Every of those will increase the quantity of power required to do that. For instance, liquid hydrogen, about 30% of the power that’s saved as liquid hydrogen is. Is required to show hydrogen into liquid hydrogen. So that is a part of the issue. Each time we open up a part of the issue of hydrogen, it simply will get an increasing number of costly to resolve the issues. And there’s an increasing number of issues. There are answers, however they’re not low-cost options. And expense issues as a result of hydrogen is competing with different options. It’s competing with direct grid tied electrification. And, you already know, for these, I’m certain the entire folks on this name know that India is on observe to have its heavy freight rail totally electrified with overhead wires. This 12 months, Reji talked about rail. Properly, guess what? We’ve been electrifying rail straight for over 100 years. That is trivial know-how.

We all know learn how to do it. We all know learn how to ship the power that means. Hydrogen doesn’t have a play there, and but folks make the assertion. Equally for vehicles, batteries, or warmth pumps, et cetera, et cetera.
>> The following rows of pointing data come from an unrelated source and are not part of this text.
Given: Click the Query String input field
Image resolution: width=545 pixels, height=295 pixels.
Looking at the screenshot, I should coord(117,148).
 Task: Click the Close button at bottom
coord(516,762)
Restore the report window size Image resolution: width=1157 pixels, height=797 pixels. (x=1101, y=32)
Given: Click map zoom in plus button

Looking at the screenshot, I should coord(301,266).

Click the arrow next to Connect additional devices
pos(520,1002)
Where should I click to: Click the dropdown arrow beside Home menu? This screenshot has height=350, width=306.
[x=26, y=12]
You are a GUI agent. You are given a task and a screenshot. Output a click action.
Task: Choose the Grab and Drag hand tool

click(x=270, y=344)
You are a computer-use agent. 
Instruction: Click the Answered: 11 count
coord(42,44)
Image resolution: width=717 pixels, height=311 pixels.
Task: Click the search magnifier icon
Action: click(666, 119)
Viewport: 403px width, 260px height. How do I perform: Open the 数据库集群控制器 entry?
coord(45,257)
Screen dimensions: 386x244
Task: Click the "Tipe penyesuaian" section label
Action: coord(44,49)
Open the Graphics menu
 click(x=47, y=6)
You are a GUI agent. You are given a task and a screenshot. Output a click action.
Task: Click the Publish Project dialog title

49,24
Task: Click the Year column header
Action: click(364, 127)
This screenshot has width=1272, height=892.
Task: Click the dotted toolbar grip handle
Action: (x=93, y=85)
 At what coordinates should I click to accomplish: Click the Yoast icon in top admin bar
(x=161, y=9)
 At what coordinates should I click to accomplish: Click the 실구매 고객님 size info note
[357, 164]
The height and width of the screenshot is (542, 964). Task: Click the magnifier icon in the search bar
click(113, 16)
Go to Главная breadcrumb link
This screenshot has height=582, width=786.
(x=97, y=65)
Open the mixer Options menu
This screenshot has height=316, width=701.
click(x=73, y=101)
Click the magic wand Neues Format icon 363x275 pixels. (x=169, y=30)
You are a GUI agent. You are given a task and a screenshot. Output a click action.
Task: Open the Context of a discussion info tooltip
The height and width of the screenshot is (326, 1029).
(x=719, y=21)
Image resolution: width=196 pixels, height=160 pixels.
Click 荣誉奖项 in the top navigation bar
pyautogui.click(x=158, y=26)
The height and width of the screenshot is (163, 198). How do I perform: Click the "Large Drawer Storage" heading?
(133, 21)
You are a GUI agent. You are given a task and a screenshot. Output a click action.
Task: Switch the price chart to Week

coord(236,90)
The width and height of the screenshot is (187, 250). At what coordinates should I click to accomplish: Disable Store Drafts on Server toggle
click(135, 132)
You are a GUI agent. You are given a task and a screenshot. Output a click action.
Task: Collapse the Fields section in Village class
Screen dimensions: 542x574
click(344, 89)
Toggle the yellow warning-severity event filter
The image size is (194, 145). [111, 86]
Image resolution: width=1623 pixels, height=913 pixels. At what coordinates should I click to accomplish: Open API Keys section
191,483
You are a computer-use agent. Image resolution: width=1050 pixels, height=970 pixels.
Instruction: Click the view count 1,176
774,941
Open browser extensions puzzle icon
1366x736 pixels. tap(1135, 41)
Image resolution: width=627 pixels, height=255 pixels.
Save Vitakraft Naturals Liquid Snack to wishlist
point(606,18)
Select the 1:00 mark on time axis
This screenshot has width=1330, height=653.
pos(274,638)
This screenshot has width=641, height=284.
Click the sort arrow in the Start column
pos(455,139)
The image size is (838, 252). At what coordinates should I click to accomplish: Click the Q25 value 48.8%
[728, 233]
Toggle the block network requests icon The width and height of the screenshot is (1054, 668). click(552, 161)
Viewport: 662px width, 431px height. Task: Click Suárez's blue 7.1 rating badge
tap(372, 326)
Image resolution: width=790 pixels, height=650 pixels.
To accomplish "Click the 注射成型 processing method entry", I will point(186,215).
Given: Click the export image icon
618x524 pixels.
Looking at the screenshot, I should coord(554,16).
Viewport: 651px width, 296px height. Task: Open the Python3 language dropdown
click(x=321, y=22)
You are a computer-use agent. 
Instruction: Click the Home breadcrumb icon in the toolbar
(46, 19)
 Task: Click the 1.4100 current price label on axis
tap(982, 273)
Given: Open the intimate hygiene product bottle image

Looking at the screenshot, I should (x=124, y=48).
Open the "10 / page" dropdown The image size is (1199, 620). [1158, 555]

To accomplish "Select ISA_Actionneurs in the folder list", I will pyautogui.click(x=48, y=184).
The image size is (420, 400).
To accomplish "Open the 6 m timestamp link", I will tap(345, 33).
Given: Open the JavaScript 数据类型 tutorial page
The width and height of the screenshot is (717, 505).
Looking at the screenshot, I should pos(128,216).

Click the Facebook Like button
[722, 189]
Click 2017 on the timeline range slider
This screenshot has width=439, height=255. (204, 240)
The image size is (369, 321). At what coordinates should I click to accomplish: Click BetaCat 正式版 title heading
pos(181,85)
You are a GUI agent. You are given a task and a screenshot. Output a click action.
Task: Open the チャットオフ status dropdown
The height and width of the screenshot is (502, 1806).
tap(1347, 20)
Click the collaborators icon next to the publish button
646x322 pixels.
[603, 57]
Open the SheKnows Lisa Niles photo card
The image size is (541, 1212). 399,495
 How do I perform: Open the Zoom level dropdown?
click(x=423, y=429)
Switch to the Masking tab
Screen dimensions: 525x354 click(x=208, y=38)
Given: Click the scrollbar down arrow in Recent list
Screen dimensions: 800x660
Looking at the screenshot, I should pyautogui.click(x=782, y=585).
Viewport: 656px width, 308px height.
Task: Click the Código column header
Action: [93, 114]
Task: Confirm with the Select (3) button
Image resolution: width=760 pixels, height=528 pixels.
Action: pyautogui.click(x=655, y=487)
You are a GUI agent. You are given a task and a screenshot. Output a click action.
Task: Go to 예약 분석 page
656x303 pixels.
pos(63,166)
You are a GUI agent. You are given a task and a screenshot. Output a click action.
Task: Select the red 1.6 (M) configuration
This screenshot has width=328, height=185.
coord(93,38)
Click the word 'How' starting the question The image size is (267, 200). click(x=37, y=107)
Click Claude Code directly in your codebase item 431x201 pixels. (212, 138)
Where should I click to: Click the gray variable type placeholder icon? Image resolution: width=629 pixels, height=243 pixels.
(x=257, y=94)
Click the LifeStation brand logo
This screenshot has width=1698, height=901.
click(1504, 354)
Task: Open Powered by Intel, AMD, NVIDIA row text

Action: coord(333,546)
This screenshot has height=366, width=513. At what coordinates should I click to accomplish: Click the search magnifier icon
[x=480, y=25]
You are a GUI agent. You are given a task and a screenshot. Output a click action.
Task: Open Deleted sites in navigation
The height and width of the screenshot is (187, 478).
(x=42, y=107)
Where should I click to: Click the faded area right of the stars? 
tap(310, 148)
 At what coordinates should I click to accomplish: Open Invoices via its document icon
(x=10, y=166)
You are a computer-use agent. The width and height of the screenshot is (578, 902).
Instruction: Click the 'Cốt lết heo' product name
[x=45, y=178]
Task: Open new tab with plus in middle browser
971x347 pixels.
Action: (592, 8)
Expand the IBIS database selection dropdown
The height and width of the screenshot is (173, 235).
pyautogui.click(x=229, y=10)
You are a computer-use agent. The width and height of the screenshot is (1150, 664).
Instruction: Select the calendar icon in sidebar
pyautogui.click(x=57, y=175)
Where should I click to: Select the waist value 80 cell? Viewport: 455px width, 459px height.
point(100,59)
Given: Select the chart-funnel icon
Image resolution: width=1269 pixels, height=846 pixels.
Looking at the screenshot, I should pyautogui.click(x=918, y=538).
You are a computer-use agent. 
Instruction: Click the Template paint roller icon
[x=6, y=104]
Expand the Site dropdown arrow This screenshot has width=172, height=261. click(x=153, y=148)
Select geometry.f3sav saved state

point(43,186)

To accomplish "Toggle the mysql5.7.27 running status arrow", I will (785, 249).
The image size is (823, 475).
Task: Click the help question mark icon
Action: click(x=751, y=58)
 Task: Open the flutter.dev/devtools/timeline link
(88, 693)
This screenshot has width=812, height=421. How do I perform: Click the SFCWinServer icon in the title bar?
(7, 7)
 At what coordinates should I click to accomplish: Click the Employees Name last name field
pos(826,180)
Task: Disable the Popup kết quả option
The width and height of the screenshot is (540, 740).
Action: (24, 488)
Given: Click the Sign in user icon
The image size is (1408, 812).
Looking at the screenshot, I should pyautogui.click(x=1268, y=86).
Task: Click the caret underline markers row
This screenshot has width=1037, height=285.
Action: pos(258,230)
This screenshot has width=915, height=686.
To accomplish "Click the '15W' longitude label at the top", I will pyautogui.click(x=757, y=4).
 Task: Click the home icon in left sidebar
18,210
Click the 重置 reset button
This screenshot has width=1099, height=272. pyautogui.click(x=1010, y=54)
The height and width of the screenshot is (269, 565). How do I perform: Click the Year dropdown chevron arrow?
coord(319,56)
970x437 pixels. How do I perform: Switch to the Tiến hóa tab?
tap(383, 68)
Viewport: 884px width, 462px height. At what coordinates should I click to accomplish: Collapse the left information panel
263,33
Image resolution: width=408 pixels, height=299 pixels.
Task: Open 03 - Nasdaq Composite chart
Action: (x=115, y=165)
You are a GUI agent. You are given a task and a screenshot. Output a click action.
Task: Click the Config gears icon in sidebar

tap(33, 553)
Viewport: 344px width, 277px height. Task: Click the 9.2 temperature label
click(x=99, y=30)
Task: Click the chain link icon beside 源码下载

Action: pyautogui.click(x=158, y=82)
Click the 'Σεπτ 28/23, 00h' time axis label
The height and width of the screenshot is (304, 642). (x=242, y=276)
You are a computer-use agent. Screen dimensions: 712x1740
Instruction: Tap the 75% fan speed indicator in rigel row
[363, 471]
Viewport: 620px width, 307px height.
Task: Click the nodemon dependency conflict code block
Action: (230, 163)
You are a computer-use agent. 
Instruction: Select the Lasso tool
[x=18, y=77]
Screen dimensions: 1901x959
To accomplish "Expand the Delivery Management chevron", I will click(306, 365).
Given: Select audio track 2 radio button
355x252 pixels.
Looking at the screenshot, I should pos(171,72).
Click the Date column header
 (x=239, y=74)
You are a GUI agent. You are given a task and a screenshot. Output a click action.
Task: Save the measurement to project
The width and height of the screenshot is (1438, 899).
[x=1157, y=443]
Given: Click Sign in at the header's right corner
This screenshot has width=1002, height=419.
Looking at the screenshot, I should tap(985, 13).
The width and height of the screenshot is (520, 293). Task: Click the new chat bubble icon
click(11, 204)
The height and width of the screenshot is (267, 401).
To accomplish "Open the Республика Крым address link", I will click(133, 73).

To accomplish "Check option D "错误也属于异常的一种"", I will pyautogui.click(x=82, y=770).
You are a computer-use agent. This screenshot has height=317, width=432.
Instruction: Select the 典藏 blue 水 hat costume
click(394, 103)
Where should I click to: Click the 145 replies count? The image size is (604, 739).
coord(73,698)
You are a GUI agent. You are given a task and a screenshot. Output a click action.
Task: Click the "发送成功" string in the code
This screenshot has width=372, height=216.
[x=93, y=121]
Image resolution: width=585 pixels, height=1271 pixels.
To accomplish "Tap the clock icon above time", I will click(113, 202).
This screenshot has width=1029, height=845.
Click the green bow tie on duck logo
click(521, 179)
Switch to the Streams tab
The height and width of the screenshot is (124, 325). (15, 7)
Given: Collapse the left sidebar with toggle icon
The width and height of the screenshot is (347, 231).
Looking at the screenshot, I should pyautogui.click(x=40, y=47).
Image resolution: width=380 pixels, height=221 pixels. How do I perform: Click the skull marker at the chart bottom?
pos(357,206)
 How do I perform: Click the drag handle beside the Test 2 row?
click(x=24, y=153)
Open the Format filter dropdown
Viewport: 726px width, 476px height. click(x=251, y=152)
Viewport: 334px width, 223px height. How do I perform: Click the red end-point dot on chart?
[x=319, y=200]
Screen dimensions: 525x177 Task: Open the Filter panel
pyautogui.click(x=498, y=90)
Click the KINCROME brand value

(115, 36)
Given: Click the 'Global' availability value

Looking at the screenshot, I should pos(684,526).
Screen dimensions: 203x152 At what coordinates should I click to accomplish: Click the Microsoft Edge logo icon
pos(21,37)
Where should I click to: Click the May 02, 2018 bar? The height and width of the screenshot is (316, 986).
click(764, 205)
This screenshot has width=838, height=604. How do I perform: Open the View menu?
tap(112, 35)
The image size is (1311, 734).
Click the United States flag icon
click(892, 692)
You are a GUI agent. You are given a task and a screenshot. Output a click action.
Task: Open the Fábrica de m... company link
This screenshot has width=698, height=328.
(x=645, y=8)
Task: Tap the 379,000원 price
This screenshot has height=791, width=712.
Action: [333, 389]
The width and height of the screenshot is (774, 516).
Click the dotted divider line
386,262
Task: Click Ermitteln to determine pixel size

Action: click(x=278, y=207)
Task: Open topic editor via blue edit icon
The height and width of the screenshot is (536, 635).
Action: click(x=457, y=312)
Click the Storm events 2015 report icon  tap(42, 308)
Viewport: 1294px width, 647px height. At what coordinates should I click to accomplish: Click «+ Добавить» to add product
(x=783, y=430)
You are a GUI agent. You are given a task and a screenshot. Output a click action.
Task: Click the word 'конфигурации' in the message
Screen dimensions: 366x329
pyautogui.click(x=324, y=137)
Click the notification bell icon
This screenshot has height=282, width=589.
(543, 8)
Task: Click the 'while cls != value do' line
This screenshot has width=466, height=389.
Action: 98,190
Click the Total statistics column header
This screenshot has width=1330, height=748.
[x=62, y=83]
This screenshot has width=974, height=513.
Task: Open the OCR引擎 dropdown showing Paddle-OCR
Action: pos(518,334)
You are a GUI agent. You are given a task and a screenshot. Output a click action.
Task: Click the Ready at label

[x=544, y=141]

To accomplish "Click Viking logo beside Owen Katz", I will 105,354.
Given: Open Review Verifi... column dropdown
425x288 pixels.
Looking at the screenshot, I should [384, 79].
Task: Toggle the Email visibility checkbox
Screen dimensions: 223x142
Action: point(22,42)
They usually’re all less expensive. All these approaches which might be options to hydrogen are less expensive and extra dependable than utilizing hydrogen.

Slide from ISGF India utility professional seminar on hydrogen for energy by Michael Barnard, Chief Strategist, TFIE Strategy
Slide from ISGF India utility skilled seminar on hydrogen for power by Michael Barnard, Chief Strategist, TFIE Technique.

So there’s shifting it round. Transferring your hydrogen round as a result of it’s as soon as once more so diffuse is one other place the place it’s costly. The one low-cost solution to transfer hydrogen round is to ship the feedstocks, water, and electrical energy, within the case of inexperienced hydrogen, pure fuel, within the case of unabated grey hydrogen, to the place the hydrogen is required. And to be clear, 85% of all hydrogen consumed globally at this time, about 100 to 120 million tons we manufacture, 85% is manufactured on the level the place it’s used.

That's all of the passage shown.